Kathleen Folbigg is considered one of Australia's most notorious female killers. She was convicted of smothering her four children, one after the other, in 2003.
Caleb was just 19 days old when his mother found him lifeless in his crib. Patrick died at eight months. Sarah stopped breathing at 10 months and Laura perished at 19 months.
Kathleen Folbigg found each of her children dead in their beds, one after the other, over the span of a decade. In 2003, she was convicted of manslaughter in Caleb's death, and of murdering the three babies who followed him. She was sentenced to 40 years in prison. On appeal, that term was reduced to 30 years.
Folbigg was vilified as Australia's “worst female serial killer” and its “most hated woman.” Now, 90 scientists have signed a petition asking the governor of New South Wales to pardon the 53-year-old woman, saying the babies were not the victims of murder or manslaughter but of natural causes, mostly likely the result of genetic abnormalities.

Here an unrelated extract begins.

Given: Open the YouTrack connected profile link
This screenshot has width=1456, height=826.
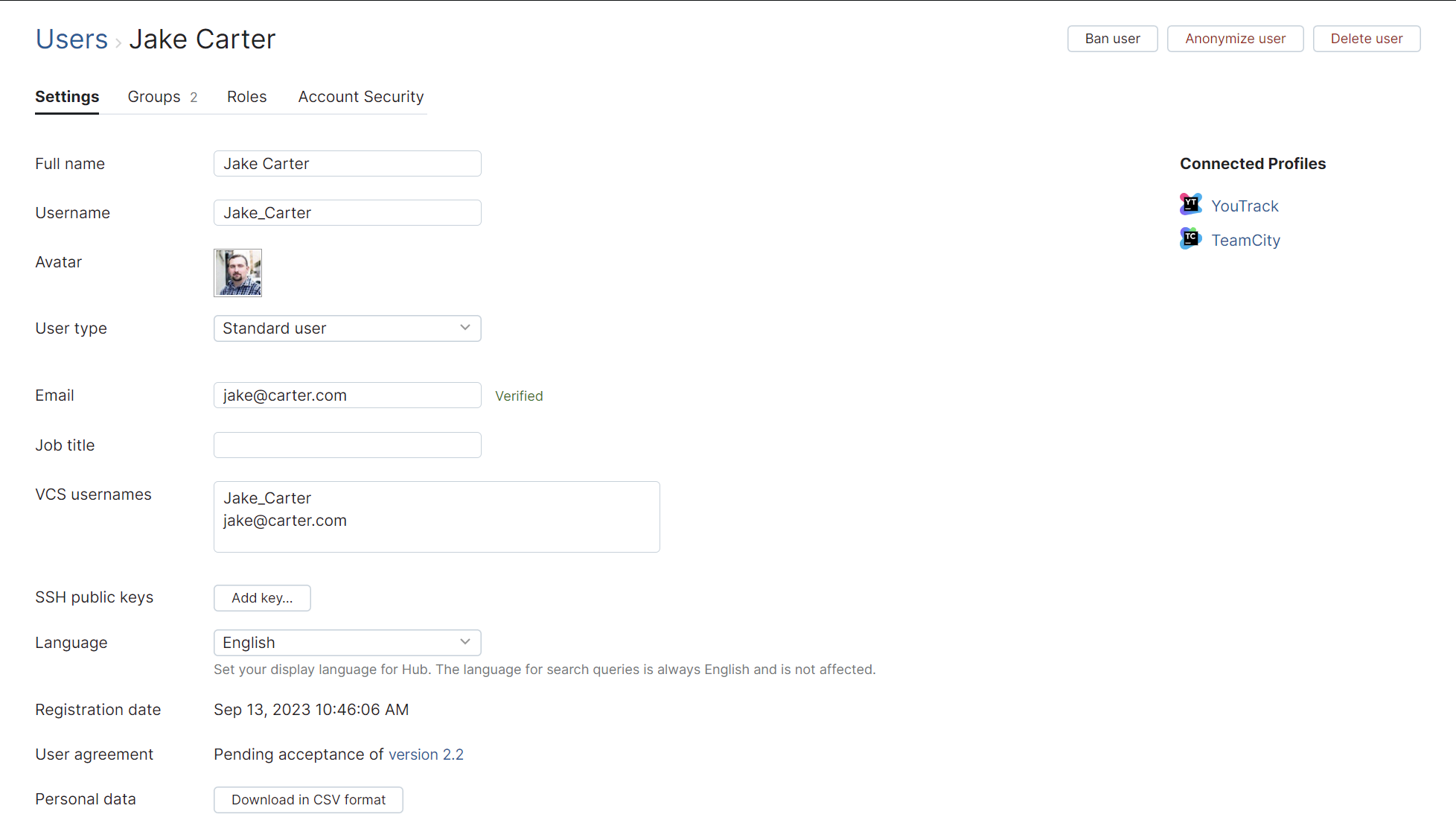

“Ms. Folbigg has suffered and continues to suffer emotional and psychological trauma and physical abuse in custody,” the petition said. “She has endured the death of her four children and has been wrongfully incarcerated because the justice system has failed her.”

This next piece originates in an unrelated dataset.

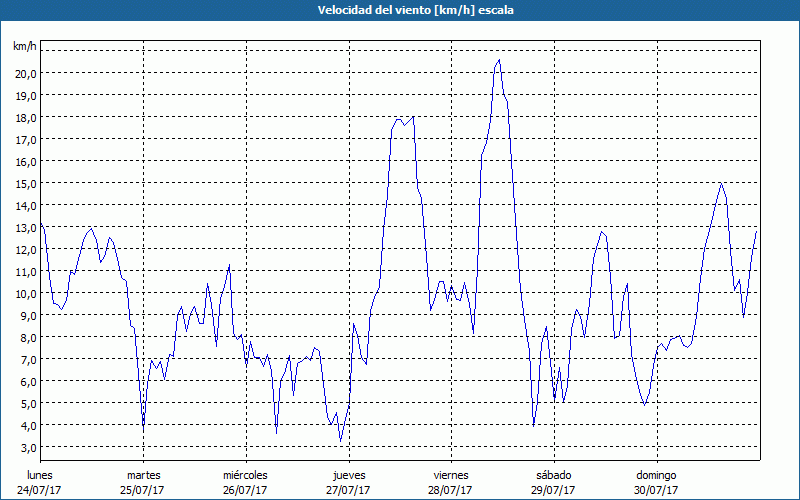
Task: Click the km/h unit label
Action: (x=24, y=47)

Ninety international scientists signed the document, including two Nobel laureates and the president of the Australian Academy of Science. They are from Australia and eight other countries. Four are Americans.
"There is no medical evidence" supporting the assertions of prosecutors that Folbigg smothered her babies, the petition said.
In 2018, geneticists discovered Sarah and Laura both had a genetic mutation in the CALM2 gene, which can cause sudden death in infants and children, the petition said. Scientists are still working to determine if the boys also had similar genetic abnormalities, the petition said.
An autopsy performed after Patrick's death at eight months showed he suffered from epilepsy. Caleb's death at 19 days old was attributed to sudden infant death syndrome.
During her highly publicized trial, prosecutors said it stretched credulity to believe all four of Folbigg's children died by accident. They also pointed to her diaries, which her husband read after the last death and called police, and entries she made about being a terrible mother.
One entry said, "Obviously, I am my father's daughter." Prosecutors asserted that was Folbigg acknowledging she had "inherited the sin of killing" from her father, Thomas Britton, who stabbed Folbigg’s mother to death in 1968, when Folbigg was 18 months old.
In 2019, Folbigg denied that assertion during a court hearing. "I believed and thought at the time that my father’s actions ruined my life and my life never seemed to go right from there,” Folbigg said.
The mother has consistently denied hurting her children, but the courts have upheld her convictions.
Most recently, just weeks after the petition was sent in March, a three-judge panel rejected her appeal of a 2019 inquiry that affirmed the jury’s verdict.
The petition for her pardon is under review by the governor's office in New South Wales.